All Abraham''s Children: Changing Mormon Conceptions of Race and Lineage
ISBN: 9780252091834
Platform/Publisher: JSTOR / University of Illinois Press
Digital rights: Users: unlimited; Printing: chapter; Download: chapter



All Abraham's Children is Armand L. Mauss's long-awaited magnum opus on the evolution of traditional Mormon beliefs and practices concerning minorities.
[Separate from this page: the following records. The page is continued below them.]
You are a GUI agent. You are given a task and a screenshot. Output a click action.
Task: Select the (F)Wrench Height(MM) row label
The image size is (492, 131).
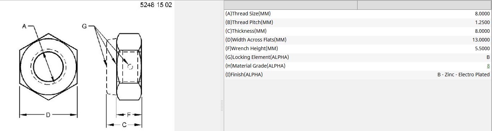tap(252, 48)
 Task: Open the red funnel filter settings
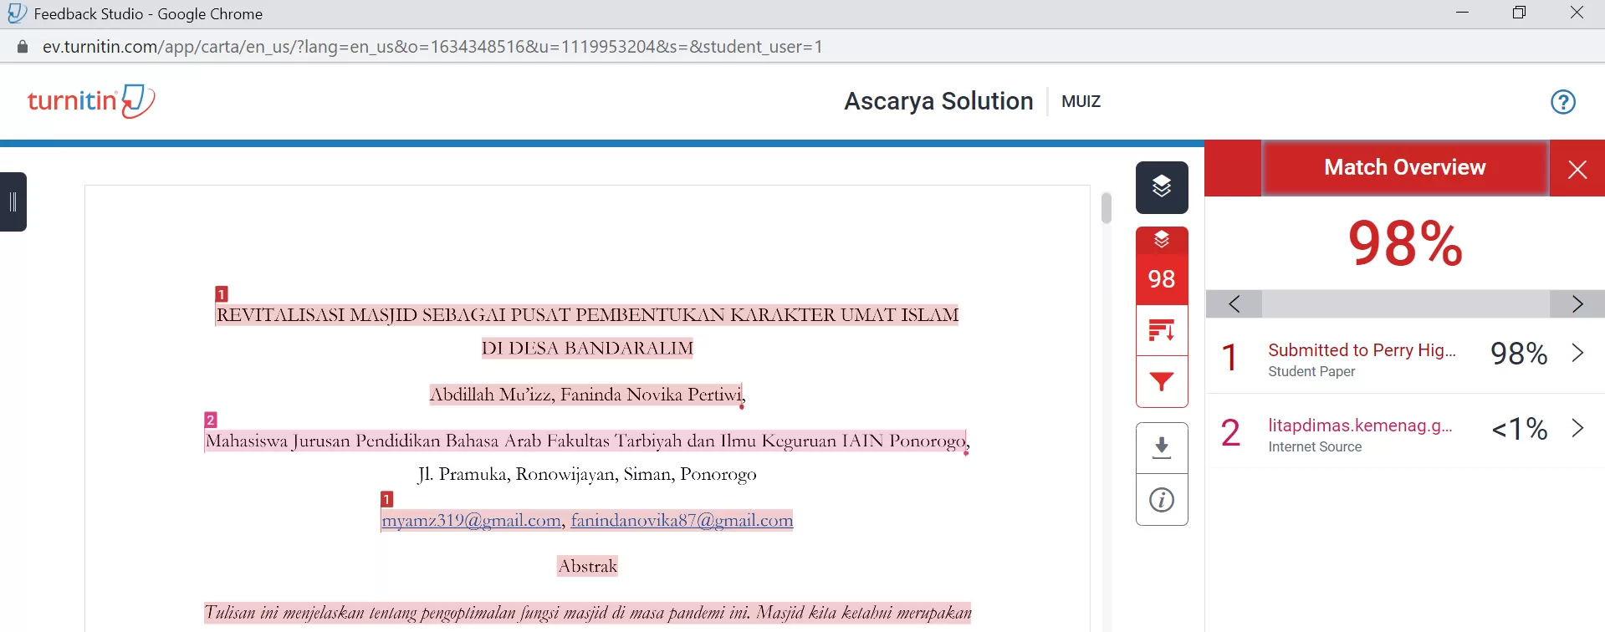[x=1161, y=383]
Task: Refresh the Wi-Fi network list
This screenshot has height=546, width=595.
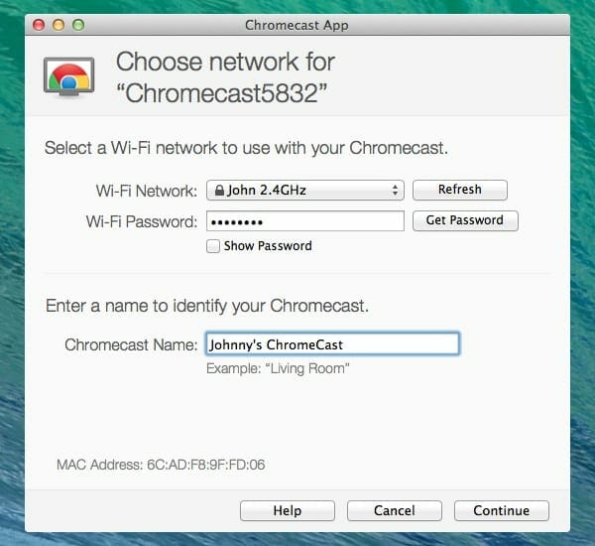Action: point(459,190)
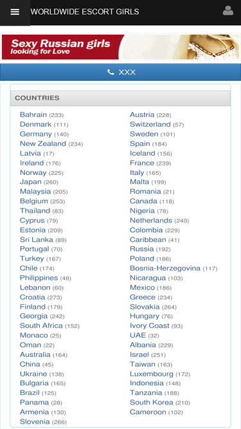Click the South Africa link
Viewport: 241px width, 429px height.
(41, 326)
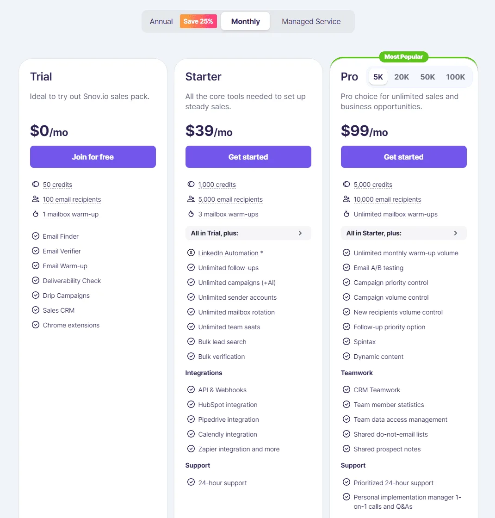Click the flame icon beside Unlimited mailbox warm-ups
The height and width of the screenshot is (518, 495).
(347, 214)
He examines how members of the Church of Jesus Christ of Latter-day Saints have defined themselves and others in terms of racial lineages.

Mauss describes a complex process of the broadening of these self-defined lineages during the last part of the twentieth century as the modern Mormon church continued its world-wide expansion through massive missionary work.

Mauss contends that Mormon constructions of racial identity have not necessarily affected actual behavior negatively and that in some cases Mormons have shown greater tolerance than other groups in the American mainstream.

Employing a broad intellectual historical analysis to identify shifts in LDS behavior over time, All Abraham's Children is an important commentary on current models of Mormon historiography.

Armand L. Mauss, a professor emeritus of sociology and religious studies at Washington State University, is the author of The Angel and the Beehive: The Mormon Struggle with Assimilation, and Social Problems as Social Movements, and the coeditor of Neither White nor Black: Mormon Scholars Confront the Race Issue in a Universal Church.